Das Management hat der jungen Führungskraft einige Zielvorstellungen mitgegeben. Um möglichst transparent zu bleiben – denn Aufrichtigkeit ist ja wichtig – sagt sie gleich in den ersten Sitzungen, bis wann welche Aufgaben und Projekte umgesetzt sein müssen. Klar, als junge Führungskraft fühlt man sich von den vielen Aufgaben ganz schön unter Druck gesetzt! Bewahren Sie Ruhe – Ihr Vorgänger hat auch nur mit Wasser gekocht. Wie wurden Aufgaben und Projekte denn bisher umgesetzt? Manche Ziele lassen sich einfach nicht in ein paar Monaten erreichen. Das muss man unbedingt genau prüfen und das Gespräch mit den Mitarbeitern suchen, sobald man merkt, dass sich bestimmte Ziele nicht – aber vielleicht einzelne Etappen – erreichen lassen. Wichtig ist, dass Sie schlechte Nachrichten immer mit Vorschlägen verbinden, wie man es besser machen kann. Wenn das neue Buchungssystem nicht in drei Monaten eingeführt werden kann, zeigen Sie, wie Sie durch geschickte Prozessoptimierungen die Bearbeitungszeiten schon jetzt erheblich verkürzen können.

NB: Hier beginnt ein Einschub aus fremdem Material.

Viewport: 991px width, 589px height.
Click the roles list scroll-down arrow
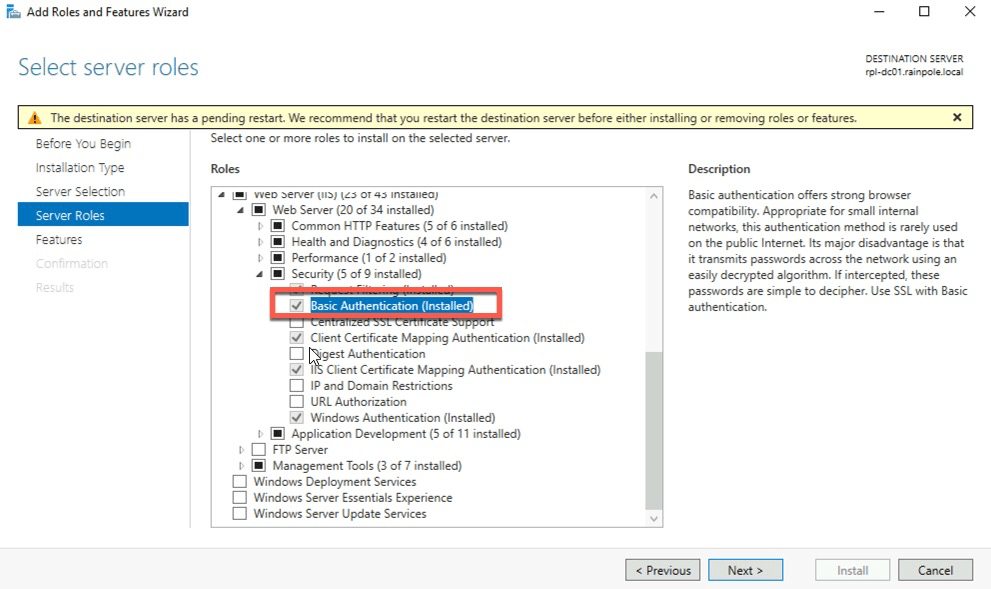[654, 518]
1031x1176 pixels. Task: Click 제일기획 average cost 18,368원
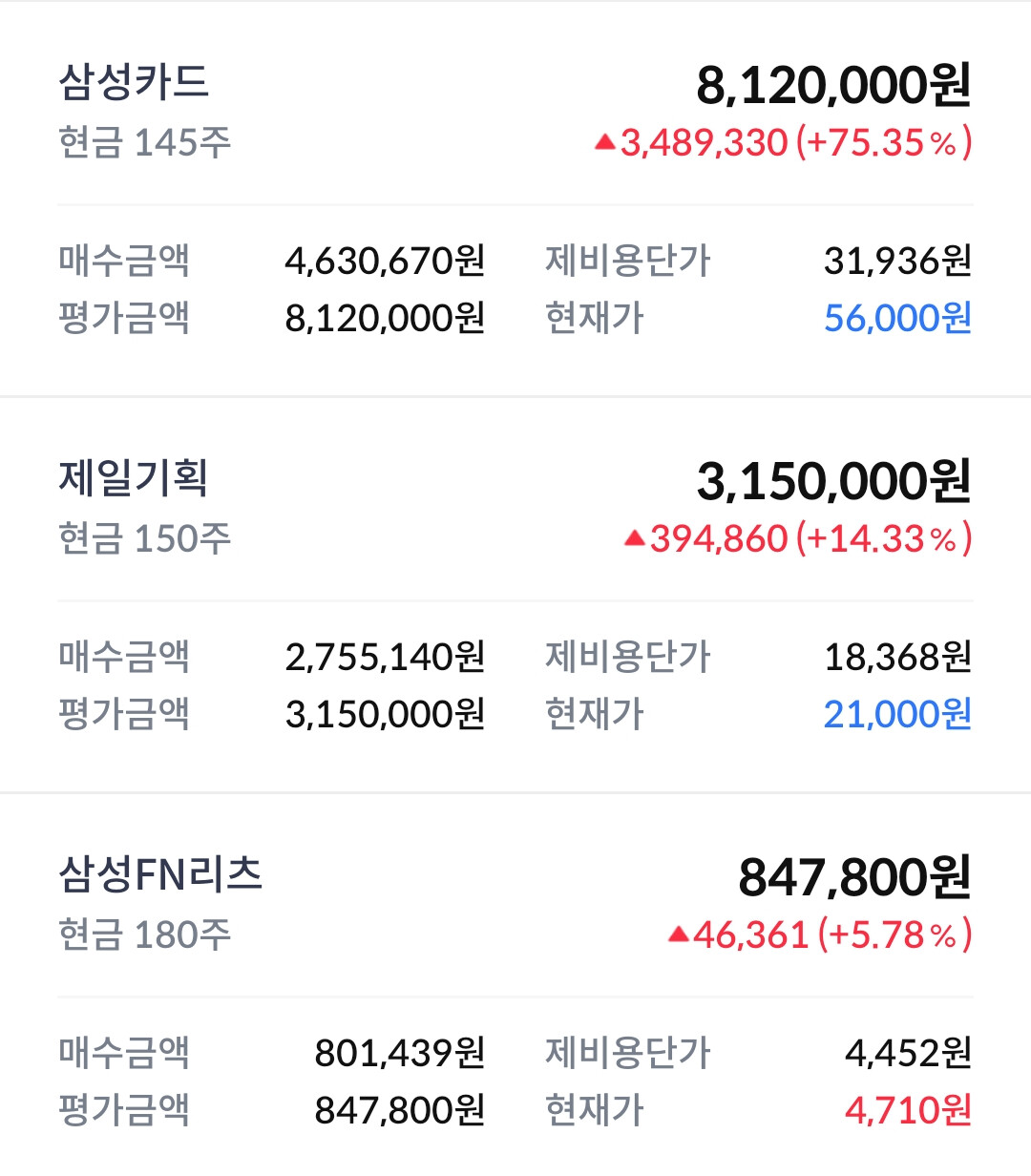point(897,657)
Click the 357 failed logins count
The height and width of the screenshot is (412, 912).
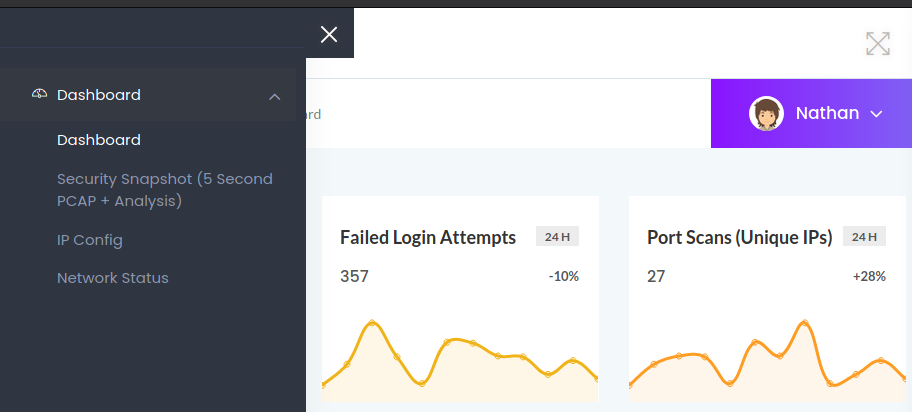(354, 276)
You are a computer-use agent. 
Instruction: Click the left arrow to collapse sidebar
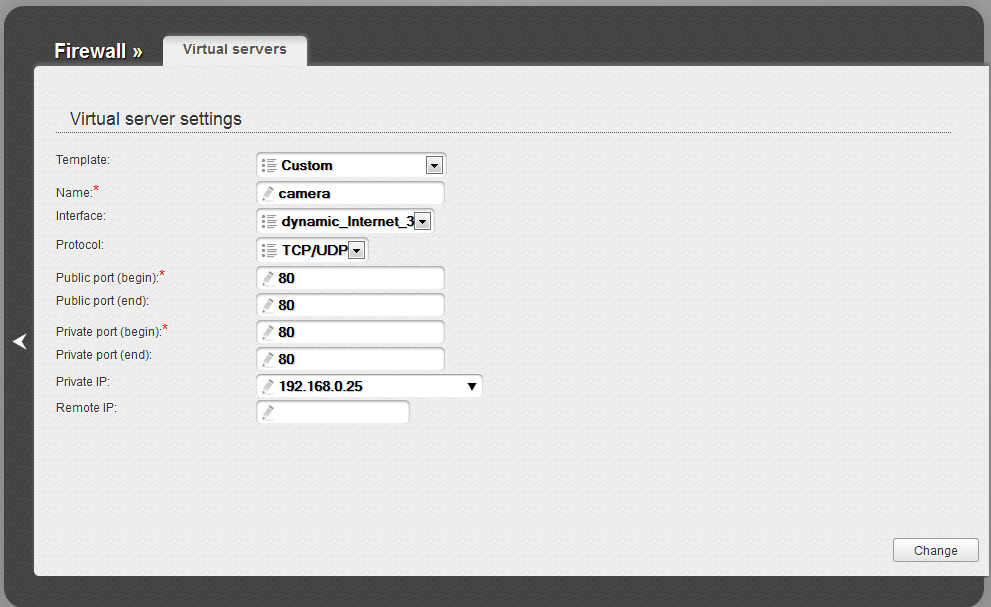click(x=19, y=342)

Sorgen aus dem Büro mit nach Hause nehmen

Die erste Zeit als Führungskraft ist hart. Aber die Arbeit bleibt in der Firma und soll sich nicht auf das Privatleben auswirken. Und so schweigt sich die Führungskraft in Freundeskreis und Familie über die wirklichen Probleme im Job aus. Alles in sich hineinzufressen und gleichzeitig übersteigerte Erwartungen an sich selbst zu haben, ist ungesund. Es kann ein gutes Ventil sein, sich vor Vertrauten zu öffnen. Oft bekommt man dann einen klareren Blick auf die eigene Situation. Aber übertreiben Sie es nicht. Wenn die Ehefrau sich Ihre Sorgen jeden Abend zwei Stunden anhören muss, Ihnen aber nie direkt helfen kann, wird das zur Beziehungsprobe. Vielleicht finden Sie im oder außerhalb des Unternehmens einen Coach, mit dem Sie offen darüber sprechen können, was Sie als Führungskraft bewegt. Profis können Ihnen dann auch noch Lösungswege aus der Stressfalle nennen. Das bietet sich immer an.

Zur Person

Sebastian Stockebrand Potrait Mann mit Hemd
© PR - Sebastian Stockebrand

Führungsexperte Sebastian Stockebrand
Sebastian Stockebrand, 45, hat in verschiedenen Unternehmen der Finanzbranche gearbeitet, dabei größere IT-Projekte gemanagt und Abteilungen geleitet. Seit 2007 ist er als Coach und Trainer für Führungskräfte und Projektleiter tätig, dabei hat er sich insbesondere auf die Einstiegsphase, also die ersten 100 Tage als Führungskraft spezialisiert. Er ist Autor und Sprecher des Business-Hörreihe „Das Abenteuer Coaching“. Der Diplom-Kaufmann lebt mit seiner Familie in Frankfurt am Main.